Победоносцев. Ваши слова и эта рана на груди моей несколько меня успокаивают, что я, также защищая жизнь свою, лишил жизни вашего сына; но Бог видит, сколько я о нем сожалею и крушусь о вашей ужасной горести, которой сделался я по неведению виною. Я постараюсь употребить все мои силы, чтоб доказать вам сыновнюю любовь и утешить вас в печали. Где бы я ни был, что бы ни произошло между нами, но вы всегда будете, почтенный князь, занимать в сердце моем место второго отца!
По окончании сих слов Селима входит, неся в руках своих Коран, оправленный в золотой с драгоценными каменьями переплет. Узбек встает, преклоняет пред ним колена и с благоговением его целует.
Узбек (поднеся оный Победоносцеву). Да сей закон нашего пророка утешит тебя в горестях, облегчит твои страдания, исцелит раны тела твоего и приведет тебя на путь истинно правоверных мусульман, и отженет мрак с очей твоих и подаст тебе разум в учении! (Кладет Коран на столик, стоящий подле Победоносцева, и делает пред ним трехкратное коленопреклонение; и опять с великим благоговением целует и устремляет свои взоры на небо, шепчет какую-то молитву, без сомнения об обращении нашего героя в их веру; потом, обратившись к Селиме). Милая моя дочь! Тебе, тебе поручаю я учить и толковать наш священный Коран доброму сему юноше, будущему моему сыну, а твоему супругу. От успехов твоего учения и стараний будет зависеть мое и твое, и его блаженство в жизни. Будь безотлучно при нем, Аллах да будет над вами, и да руководствует вами наш великий пророк! (Кладет свои руки на голову Селимы и потом Победоносцева). Андрей! Я надеюсь тебя вскоре видеть моим сыном и супругом возлюбленным моей Селимы. Прощай, Андрей, прощай, друг мой, будущий мой сын, прощай!
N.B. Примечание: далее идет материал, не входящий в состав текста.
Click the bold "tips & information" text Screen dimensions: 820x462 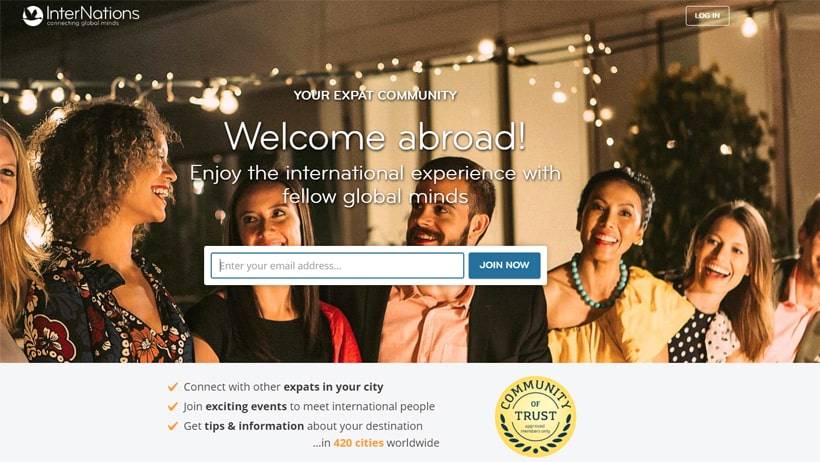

Я иду опять соединиться с ожидающими меня моими воинами.
Победоносцев. Князь! Однако ж не забудь, что русские мои братья, что еще одна кровь течет в наших жилах, что вера христиан еще соединяет меня с ними, а гребенцы мои сотрудники и весьма близкие к моему сердцу. Не слишком вели своим нападать на них; а то вам невыгодно будет: ведь они шутить не любят в сражениях. Берегись их более других казаков.
Узбек. В лице моего Андрея я буду любить их! (Целует его и Селиму и, отирая слезы, уходит, восхищаясь сим молодым человеком и его обещаниями).
Селима (в великой радости). Отец мой благословил нас! А я буду твоею учительницею! Ах, как мне это приятно, Андрей! Не правда ли, что отец мой добрый человек? Он тебя любит как сына своего Рамира…
Победоносцев (в рассеянии). Которого я убил и лишил его всех благ в жизни, утешения и подпоры в старости его лет, отнял его у моего благодетеля навсегда…
Селима (с ужасом). Кто тебе это открыл?
Победоносцев. Сам твой родитель. После этого я никак не могу быть твоим супругом: я убийца твоего брата! Кровь его еще дымится на моей раненой руке! О, Селима! Нам должно с тобою разлучиться… И – увы, навеки… (Вздыхает).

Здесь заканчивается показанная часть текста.